The main dataset (n = 1434) was partitioned into a training set (n = 1114) and a test set (n = 320). Some examinations had delineations that were approved only in one of the two timeframes (ED or ES) during the quality control. From these examinations, the timeframes with approved delineations were used for the training set. For the test set, only examinations with delineations approved during the quality control in both ED and ES were included. Due to this, 104 subjects were excluded, leaving 216 subjects in the refined test set (TS).

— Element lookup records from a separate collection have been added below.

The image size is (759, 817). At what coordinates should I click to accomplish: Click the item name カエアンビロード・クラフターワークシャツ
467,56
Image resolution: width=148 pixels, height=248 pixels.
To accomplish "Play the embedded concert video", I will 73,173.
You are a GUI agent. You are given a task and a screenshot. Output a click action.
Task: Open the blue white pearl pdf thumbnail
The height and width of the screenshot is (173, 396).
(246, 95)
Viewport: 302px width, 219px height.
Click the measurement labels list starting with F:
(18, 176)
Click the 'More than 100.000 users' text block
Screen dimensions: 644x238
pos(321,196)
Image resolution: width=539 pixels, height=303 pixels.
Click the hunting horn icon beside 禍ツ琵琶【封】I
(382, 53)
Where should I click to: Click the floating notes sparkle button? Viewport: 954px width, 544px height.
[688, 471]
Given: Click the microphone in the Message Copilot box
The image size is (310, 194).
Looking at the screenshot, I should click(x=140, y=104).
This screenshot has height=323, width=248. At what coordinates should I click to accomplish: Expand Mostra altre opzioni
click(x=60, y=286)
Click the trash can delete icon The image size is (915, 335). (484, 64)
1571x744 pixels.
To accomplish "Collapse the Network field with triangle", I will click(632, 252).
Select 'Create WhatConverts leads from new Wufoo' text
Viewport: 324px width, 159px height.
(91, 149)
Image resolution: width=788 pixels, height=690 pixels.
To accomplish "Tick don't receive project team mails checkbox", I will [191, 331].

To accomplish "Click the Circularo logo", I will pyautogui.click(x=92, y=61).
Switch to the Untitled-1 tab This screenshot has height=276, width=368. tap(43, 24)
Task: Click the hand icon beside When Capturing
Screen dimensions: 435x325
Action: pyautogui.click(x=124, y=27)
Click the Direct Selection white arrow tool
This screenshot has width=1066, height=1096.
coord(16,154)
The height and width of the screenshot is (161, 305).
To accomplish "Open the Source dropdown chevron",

To assess generalizability, the trained pipeline was applied to the Automatic Cardiac Diagnosis Challenge (ACDC) testing dataset and externally validated using the online challenge evaluation platform23. This dataset consists of short-axis CMR images of 10 healthy and 40 pathological subjects23. To further validate the segmentation precision of the pipeline, a scan-rescan assessment was performed using CMR images of 10 additional healthy subjects from two different scanning occasions. For 3 of the subjects, the rescans were performed using different scanners.

Pipeline

A flowchart of the pipeline developed for this study can be seen in Fig. 2. The required input to the pipeline was a stack of short-axis images in one timeframe and its pixel spacing (the distance between pixels, in mm). The input timeframe was pre-processed by slice-wise re-sampling to the median pixel spacing of the training set (1.07 × 1.07 mm) through bilinear interpolation. After pre-processing, three subsequent CNNs were applied to the timeframe. The purpose of the two first CNNs was to handle the size variability of clinical CMR images and robustly pre-process the input data, making the third CNN (the segmentation CNN) implementable in a clinical setting. Details on each used CNN architecture are provided in Supplementary Methods S2.

Figure 2
figure 2

A flowchart of the pipeline. An input timeframe is pre-processed and inserted into a slice selection network that selects slices containing RV cross-sections. The RV center point is then detected in each selected slice by the RV center point detection network and used to crop (or pad) each slice around the RV before insertion into the segmentation network. This yields a segmentation of the RV, that is then inversely padded or cropped to match the original slice size.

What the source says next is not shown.